He added that being allowed to protest is a fundamental right and is even more important for the many groups that may not have political or economic power.
“They are able to hold government accountable and also bring to the national agenda their plight through protests. In most cases, government officials respond positively after protests,” he said.
Mulaudzi said some of the legitimate protests get tarnished by thuggish opportunist groups. The concern here is that legitimate complaints are tarred as thuggish disorder.
Arson and looting cause billions of rands in damage, something SA can’t afford.
Mulaudzi said the right to demonstrate must be balanced with other fundamental rights such as property, life and the security of a person.
He added that it is important for people to hold government accountable and for some groups, this may be the only mechanism available to do so and raise legitimate complaints.
Well known economist, Professor Bonke Dumisa, described public service delivery protests as being “reactionary” and “counter-productive”.
He said illegal protests are aimed at deliberately sabotaging the economy. Whenever there are issues between, for instance, a municipality, trade unions or labour formations and there is protest action about this, it affects taxpayers.
Investors consider two things, economic and political certainty. “When they see illegal protests, it tells these people that SA is not a country worth investing in. They say let’s wait and see what happens or they pull out.”
As an example he used an industrial area in Durban. “Let’s say people are investing there and have opened up warehouses and there is a protest taking place. Nothing can move in or out. Some of the investors will use common sense and pull out, perhaps even to a safer location. This creates unemployment in that area,” added Dumisa.
However, he also said people have the right to protest. “For example, suppose there is a protest taking place on the side of the road and it’s not an inconvenience to anyone. That is okay. When things get violent then this is outside of the law.”
Dumisa added that government must be transparent in what it is doing. If unions are told what is happening and they still create havoc, then government must act harshly.
He said everyone has a role to play to stop illegal protests, including religious leaders.
Illegal protest action is often characterised by the burning of material on the roads.
• Traffic was disrupted this week at KwaMnyandu, Umlazi, as Mbizane community members blockaded Moses Mabhida Road with burning tyres, stones and broken bottles. The residents were demanding the construction of the D2344 road, which leads to Mbizane from Moses Mabhida Road. People who use this road to go to work and school were forced to use other routes and some turned back home.
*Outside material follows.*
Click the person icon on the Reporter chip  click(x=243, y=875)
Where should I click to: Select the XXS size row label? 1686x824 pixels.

• Hundreds of angry residents from the Quarry Road informal settlement in Reservoir Hills went on the rampage this week stoning and torching vehicles, and looting businesses. They blocked the M19 and Quarry Road with burning tyres, demanding electricity, housing and sanitation.
• In June protests erupted in a number of suburbs in Pietermaritzburg including the Grange, Southgate and Himeville. The residents had been left without electricity for days after the Masons Mill substation exploded. The early morning protests created chaos on the roads leaving frustrated motorists in standstill traffic for hours. The community members were demanding the immediate restoration of power. Residents burnt tyres and debris in anger.
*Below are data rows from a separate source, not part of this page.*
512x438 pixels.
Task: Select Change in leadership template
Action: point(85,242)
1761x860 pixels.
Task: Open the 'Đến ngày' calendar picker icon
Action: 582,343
• In July residents blocked roads in Copesville and Haniville and pelted cars, including police vehicles, with stones. They were demanding the removal of ANC ward 29 councillor Spha Madlala.
Dudley Mbambo, the SA National Road Agency Limited’s (Sanral) operations and maintenance manager in the eastern region, said when things such as tyres are burned on the road, the surface gets badly damaged. Sanral then has to use funds earmarked for maintaining infrastructure to fix the damaged road.
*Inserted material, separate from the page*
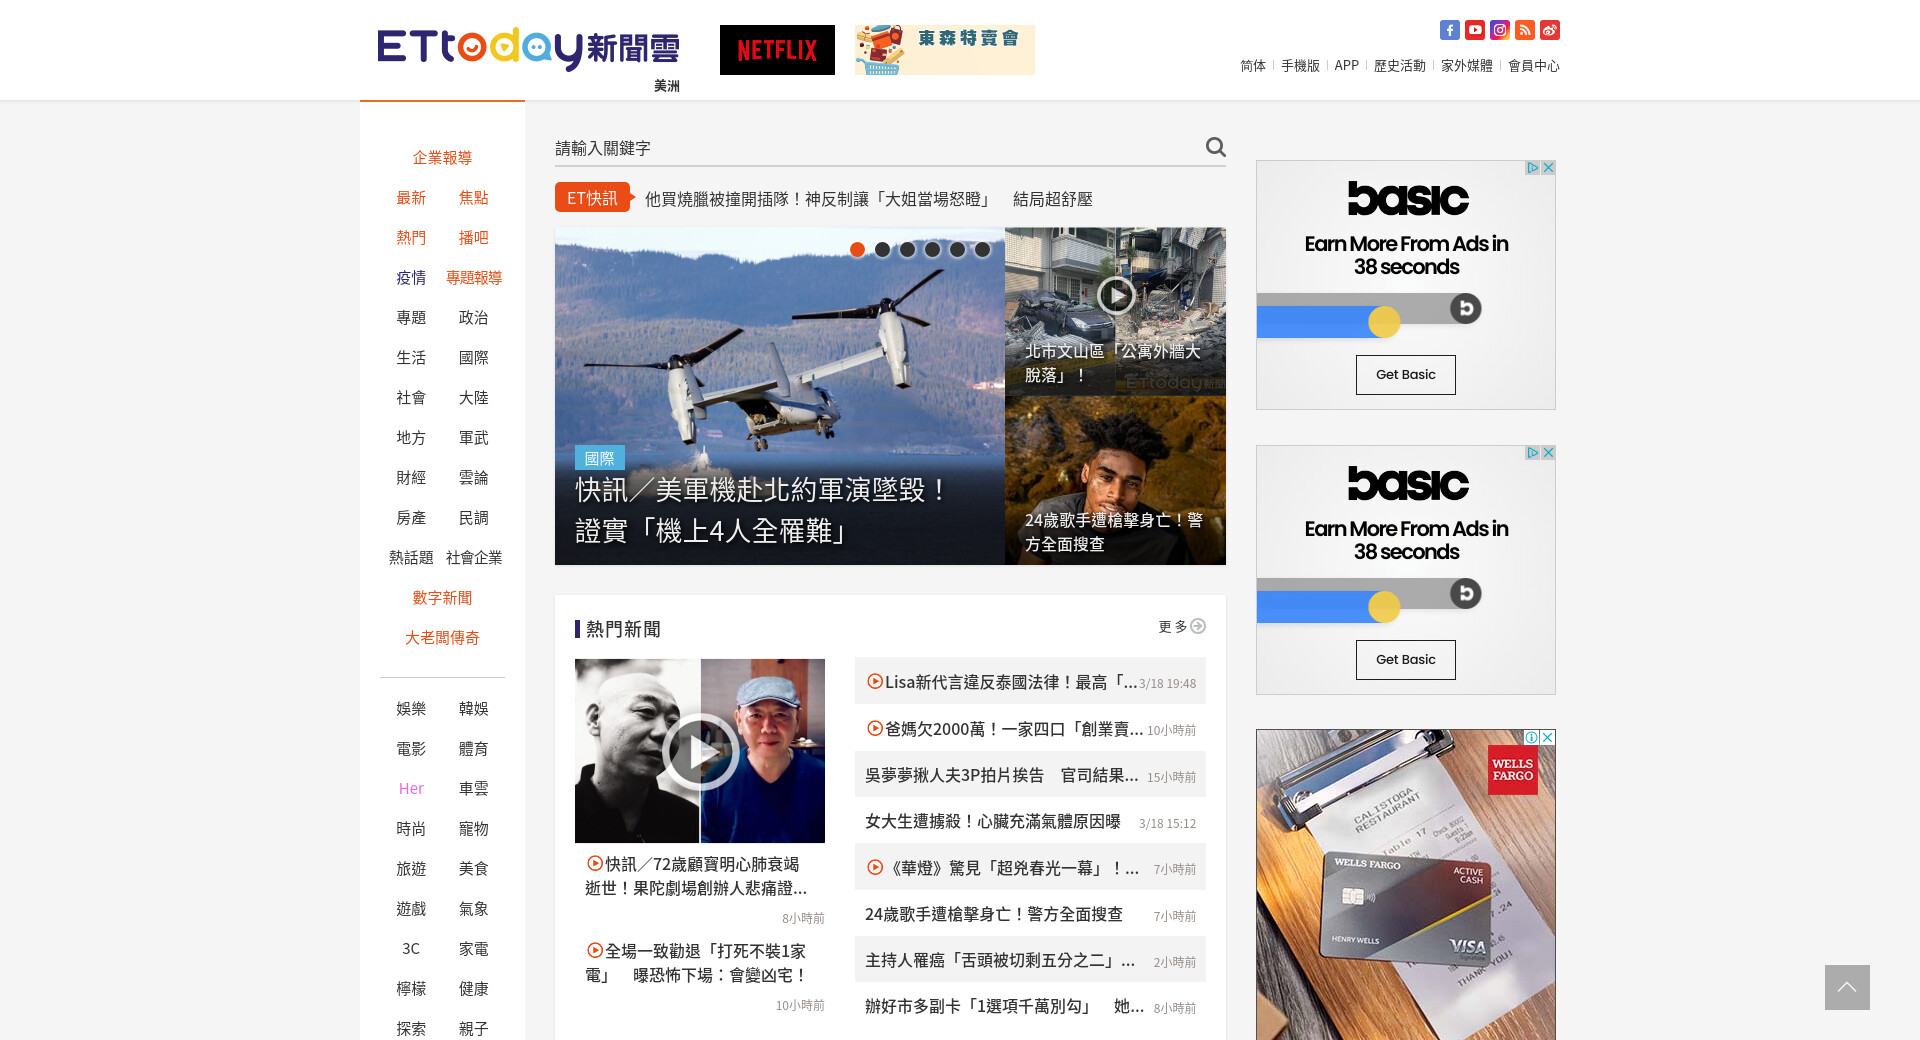Screen dimensions: 1920x1040
Task: Click the first Get Basic button
Action: (1405, 375)

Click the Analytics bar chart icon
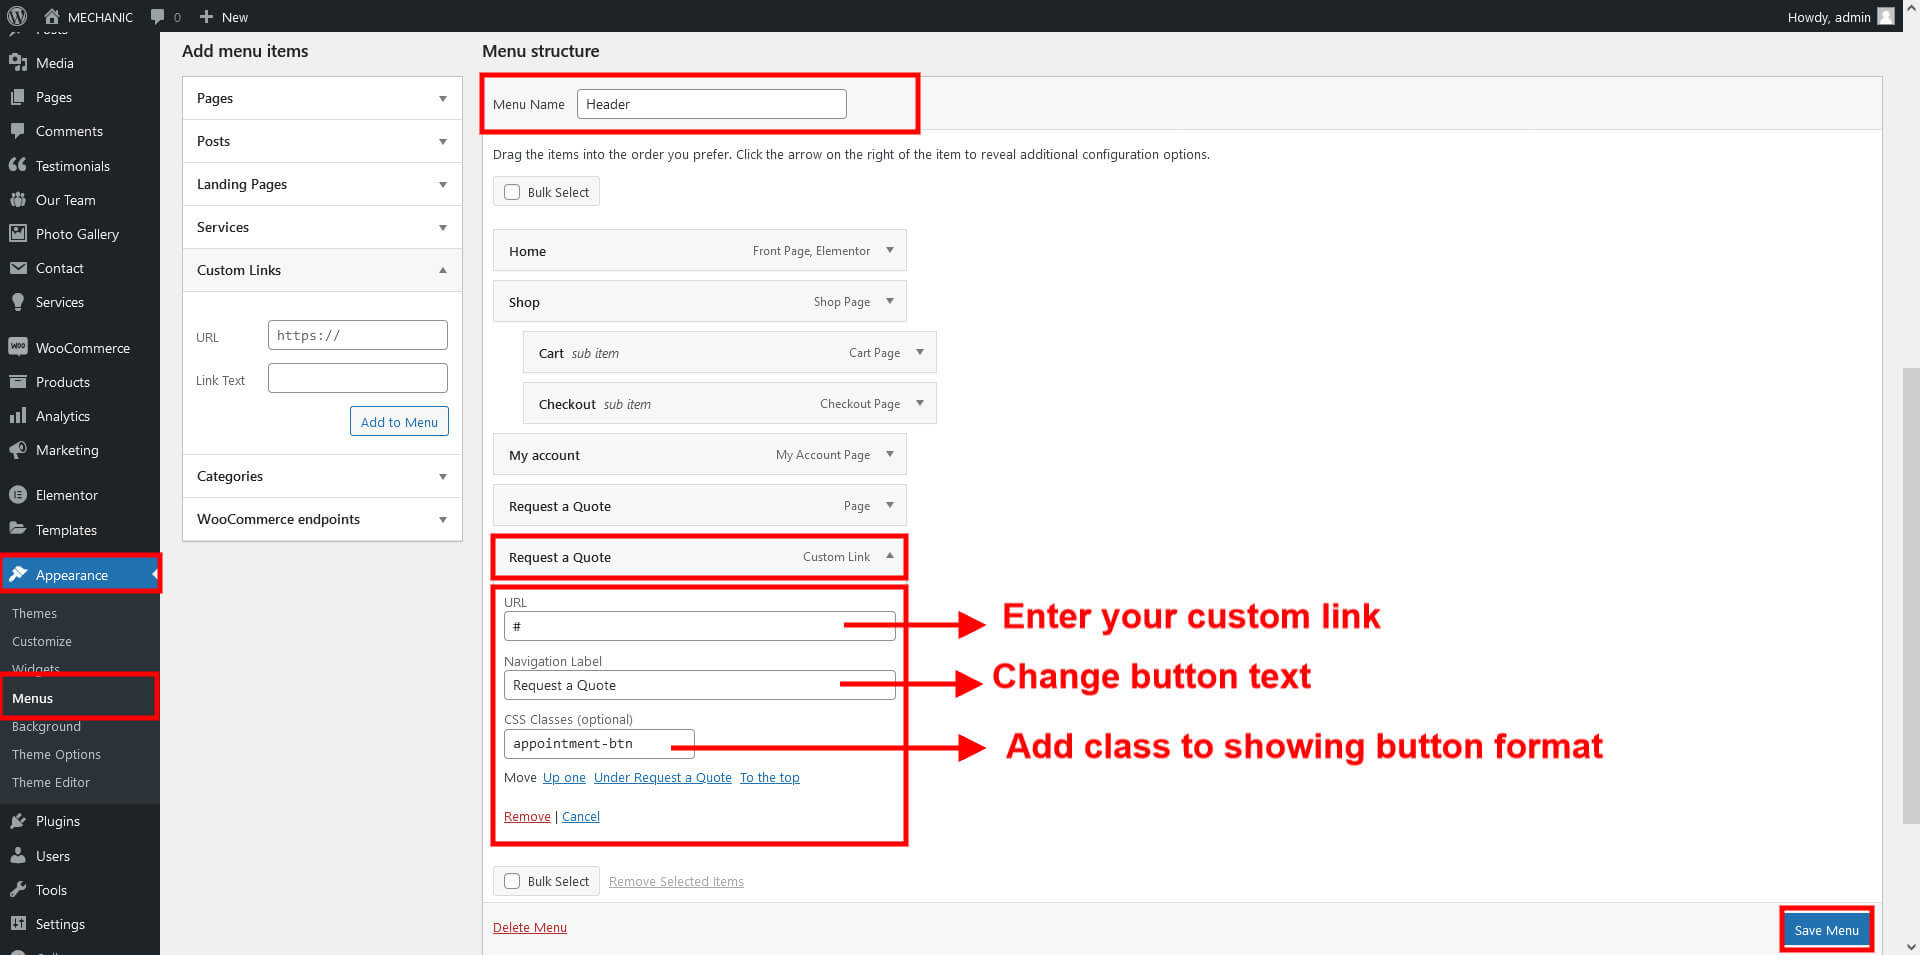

He said Sanral has identified areas where these protests tend to flare up periodically and works hand-in-hand with law enforcement agencies to deal with each occurrence before damage occurs.
Weekend Witness approached psychologist Clive Willows to find out why people resort to protests.
He said protest action usually follows other, more refined methods of signalling distress.
“Distress results from unmet expectations which, over time become demands. While unmet expectations may result in frustration, a failure to address these over time escalates the feelings toward anger and rage.”
When a society witnesses an increase in the frequency and the intensity of protest action, it would indicate that, firstly, expectations have been consistently ignored and, secondly, that even illegal behaviour becomes normalised as an accepted way of expressing anger, without repercussions, added Willows.
“With elections pending we can anticipate an increase of unrealistic party promises which, when not fulfilled, will lead to further protests. Without a consistent, containing approach to all violent protests we can anticipate an increase in the intensity of violence and destruction as citizens feel the need to shout louder in order to be heard,” he said. Those observing the protests, added Willows, will formulate their own opinions as to whether or not the causes and the expressions of protest action are legitimate.
With a deteriorating economic climate, widespread unemployment and poverty, the level of desperation and helplessness is increasing among a growing proportion of the population, he said.
This too increases the likelihood of protest action and without anything left to lose, people are likely to become more indiscriminate in their destructive behaviour, he added.